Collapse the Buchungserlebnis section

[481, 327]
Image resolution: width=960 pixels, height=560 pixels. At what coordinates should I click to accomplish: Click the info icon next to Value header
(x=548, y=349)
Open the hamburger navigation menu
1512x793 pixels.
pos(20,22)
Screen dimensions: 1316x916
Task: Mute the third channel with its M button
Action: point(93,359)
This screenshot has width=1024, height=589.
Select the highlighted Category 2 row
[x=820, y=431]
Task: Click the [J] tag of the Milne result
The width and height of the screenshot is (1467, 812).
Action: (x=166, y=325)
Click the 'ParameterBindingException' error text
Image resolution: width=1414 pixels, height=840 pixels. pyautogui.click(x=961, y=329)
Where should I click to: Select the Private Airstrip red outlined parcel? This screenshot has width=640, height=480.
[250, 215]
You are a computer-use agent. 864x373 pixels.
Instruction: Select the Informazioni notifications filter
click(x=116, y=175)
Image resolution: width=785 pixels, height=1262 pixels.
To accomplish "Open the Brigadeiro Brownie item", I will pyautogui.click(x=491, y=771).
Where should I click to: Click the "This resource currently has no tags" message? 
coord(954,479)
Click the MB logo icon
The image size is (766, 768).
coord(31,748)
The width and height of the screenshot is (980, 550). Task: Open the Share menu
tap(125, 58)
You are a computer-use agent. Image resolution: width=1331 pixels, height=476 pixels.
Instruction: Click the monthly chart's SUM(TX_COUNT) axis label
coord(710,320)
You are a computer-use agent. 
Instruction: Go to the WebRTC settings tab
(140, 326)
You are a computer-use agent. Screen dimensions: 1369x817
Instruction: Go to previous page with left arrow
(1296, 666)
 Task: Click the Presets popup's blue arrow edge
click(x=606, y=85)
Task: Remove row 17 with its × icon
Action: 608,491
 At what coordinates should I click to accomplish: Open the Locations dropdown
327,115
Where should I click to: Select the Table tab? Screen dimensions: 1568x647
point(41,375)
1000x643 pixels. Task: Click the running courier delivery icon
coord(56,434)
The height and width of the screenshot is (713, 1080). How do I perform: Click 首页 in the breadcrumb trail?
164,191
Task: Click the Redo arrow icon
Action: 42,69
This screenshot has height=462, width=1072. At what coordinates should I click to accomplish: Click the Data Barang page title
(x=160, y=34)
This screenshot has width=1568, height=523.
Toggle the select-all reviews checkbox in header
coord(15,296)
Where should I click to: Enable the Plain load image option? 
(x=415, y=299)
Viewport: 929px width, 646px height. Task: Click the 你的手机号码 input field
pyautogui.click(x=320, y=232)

○ ○ ○

### [Problem details]
Reproduce all of the items above verbatim, preserving each line in its original order.

### [Completed task]
Collapse the Buchungserlebnis section

[481, 327]
Image resolution: width=960 pixels, height=560 pixels. At what coordinates should I click to accomplish: Click the info icon next to Value header
(x=548, y=349)
Open the hamburger navigation menu
1512x793 pixels.
pos(20,22)
Screen dimensions: 1316x916
Task: Mute the third channel with its M button
Action: point(93,359)
This screenshot has width=1024, height=589.
Select the highlighted Category 2 row
[x=820, y=431]
Task: Click the [J] tag of the Milne result
The width and height of the screenshot is (1467, 812).
Action: (x=166, y=325)
Click the 'ParameterBindingException' error text
Image resolution: width=1414 pixels, height=840 pixels. pyautogui.click(x=961, y=329)
Where should I click to: Select the Private Airstrip red outlined parcel? This screenshot has width=640, height=480.
[250, 215]
You are a computer-use agent. 864x373 pixels.
Instruction: Select the Informazioni notifications filter
click(x=116, y=175)
Image resolution: width=785 pixels, height=1262 pixels.
To accomplish "Open the Brigadeiro Brownie item", I will pyautogui.click(x=491, y=771).
Where should I click to: Click the "This resource currently has no tags" message? 
coord(954,479)
Click the MB logo icon
The image size is (766, 768).
coord(31,748)
The width and height of the screenshot is (980, 550). Task: Open the Share menu
tap(125, 58)
You are a computer-use agent. Image resolution: width=1331 pixels, height=476 pixels.
Instruction: Click the monthly chart's SUM(TX_COUNT) axis label
coord(710,320)
You are a computer-use agent. 
Instruction: Go to the WebRTC settings tab
(140, 326)
You are a computer-use agent. Screen dimensions: 1369x817
Instruction: Go to previous page with left arrow
(1296, 666)
 Task: Click the Presets popup's blue arrow edge
click(x=606, y=85)
Task: Remove row 17 with its × icon
Action: 608,491
 At what coordinates should I click to accomplish: Open the Locations dropdown
327,115
Where should I click to: Select the Table tab? Screen dimensions: 1568x647
point(41,375)
1000x643 pixels. Task: Click the running courier delivery icon
coord(56,434)
The height and width of the screenshot is (713, 1080). How do I perform: Click 首页 in the breadcrumb trail?
164,191
Task: Click the Redo arrow icon
Action: 42,69
This screenshot has height=462, width=1072. At what coordinates should I click to accomplish: Click the Data Barang page title
(x=160, y=34)
This screenshot has width=1568, height=523.
Toggle the select-all reviews checkbox in header
coord(15,296)
Where should I click to: Enable the Plain load image option? 
(x=415, y=299)
Viewport: 929px width, 646px height. Task: Click the 你的手机号码 input field
pyautogui.click(x=320, y=232)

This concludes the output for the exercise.